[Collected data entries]

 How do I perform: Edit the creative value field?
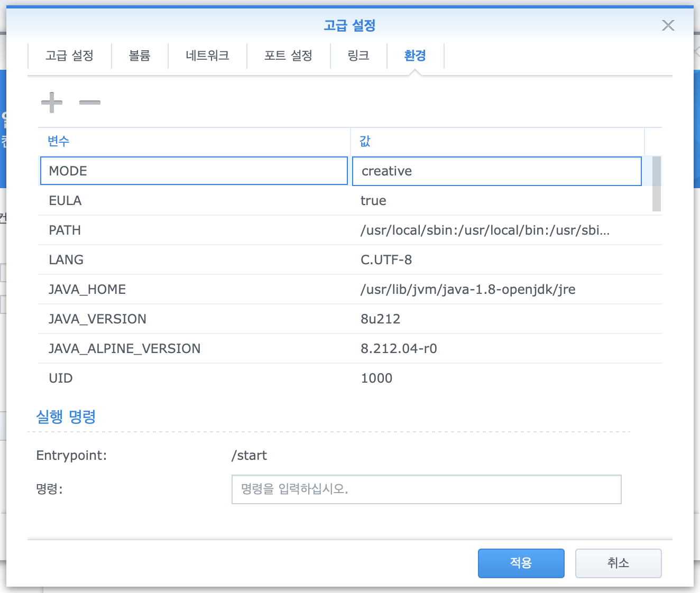[x=496, y=171]
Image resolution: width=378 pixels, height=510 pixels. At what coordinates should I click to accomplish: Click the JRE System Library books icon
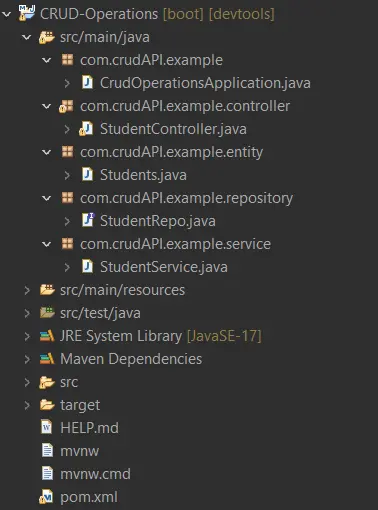coord(47,336)
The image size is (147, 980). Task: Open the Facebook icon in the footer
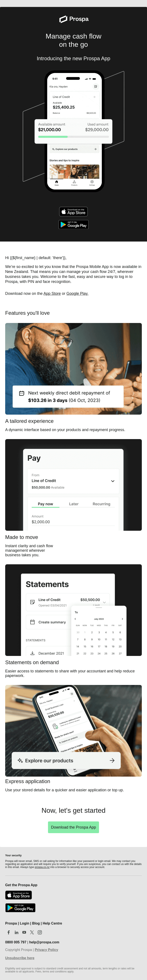9,932
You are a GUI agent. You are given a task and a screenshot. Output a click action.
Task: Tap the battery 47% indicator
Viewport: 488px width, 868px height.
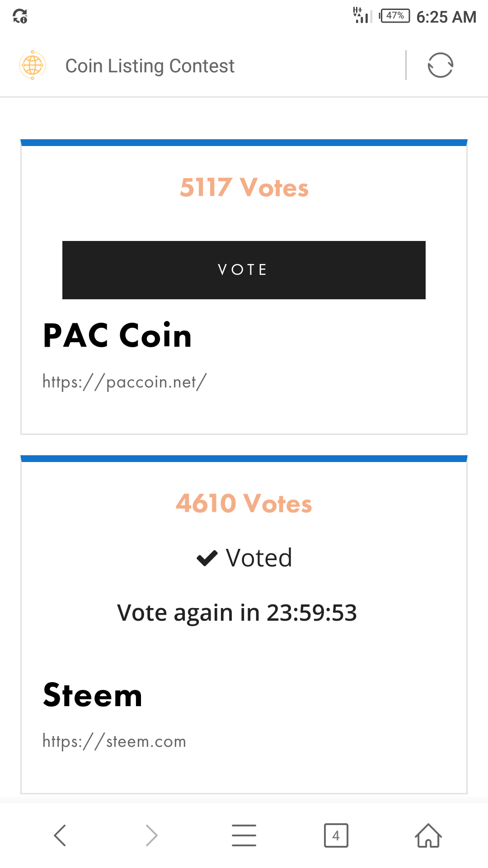pos(395,16)
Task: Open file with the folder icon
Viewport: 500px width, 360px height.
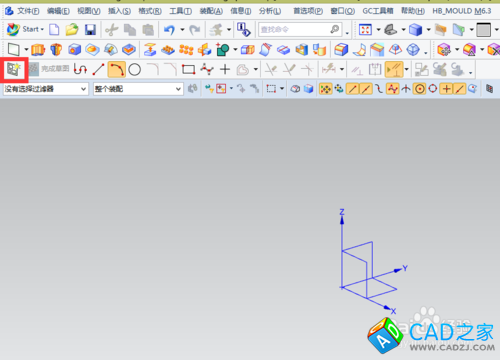Action: coord(72,30)
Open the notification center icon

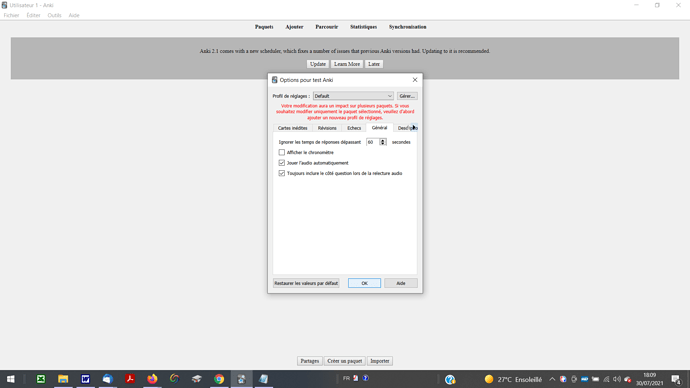[x=676, y=379]
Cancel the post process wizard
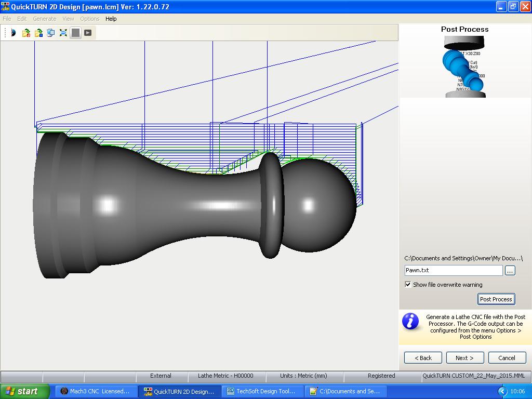532x399 pixels. click(507, 358)
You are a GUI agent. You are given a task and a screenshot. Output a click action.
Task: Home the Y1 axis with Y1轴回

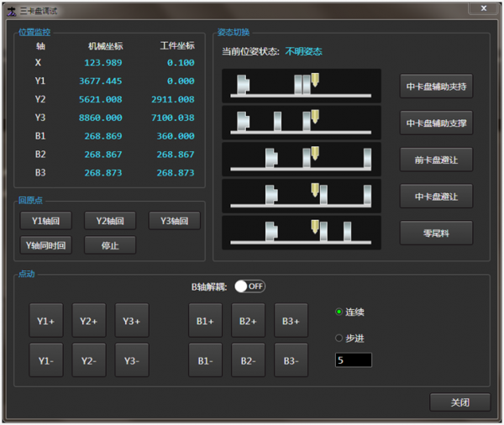pos(46,221)
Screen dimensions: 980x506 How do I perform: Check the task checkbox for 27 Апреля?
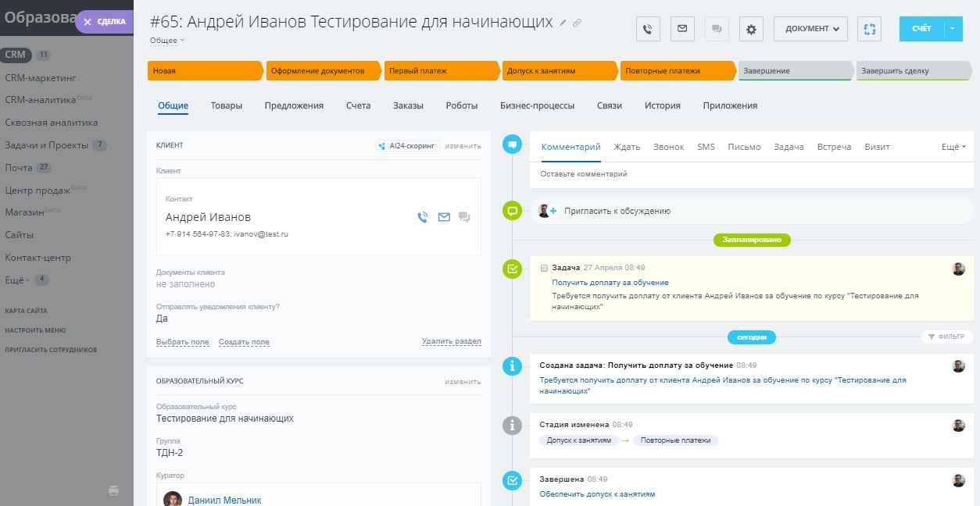(x=545, y=268)
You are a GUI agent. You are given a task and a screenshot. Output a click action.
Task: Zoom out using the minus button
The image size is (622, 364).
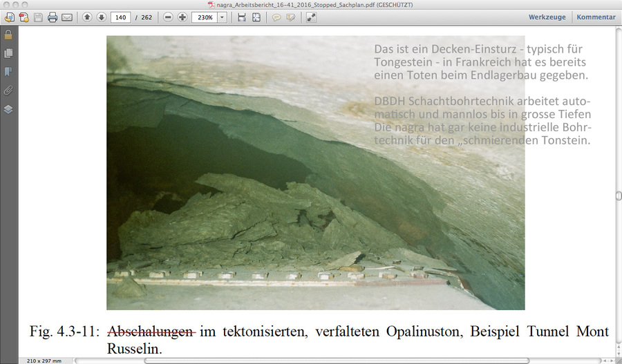point(168,17)
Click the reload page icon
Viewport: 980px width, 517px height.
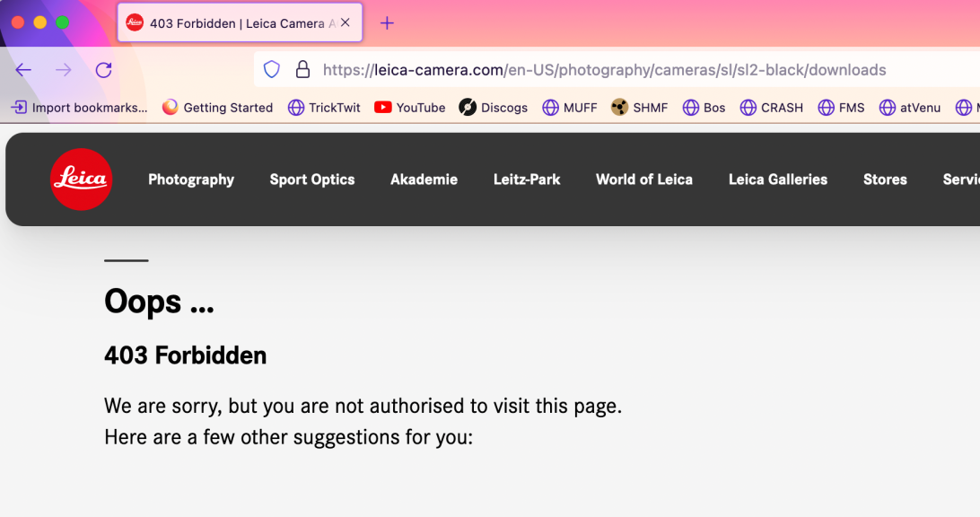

**Problem to work on**
Take the line that contains "Open the notification center icon" as the first and the last line of the records as the end, and please quote those lines exactly, pictures omitted.

**Solution**
Open the notification center icon

[x=676, y=379]
Cancel the post process wizard
532x399 pixels. click(507, 358)
You are a GUI agent. You are given a task and a screenshot. Output a click action.
Task: Home the Y1 axis with Y1轴回

pos(46,221)
Screen dimensions: 980x506 How do I perform: Check the task checkbox for 27 Апреля?
(x=545, y=268)
You are a GUI agent. You are given a task and a screenshot. Output a click action.
Task: Zoom out using the minus button
The image size is (622, 364).
point(168,17)
Click the reload page icon
Viewport: 980px width, 517px height.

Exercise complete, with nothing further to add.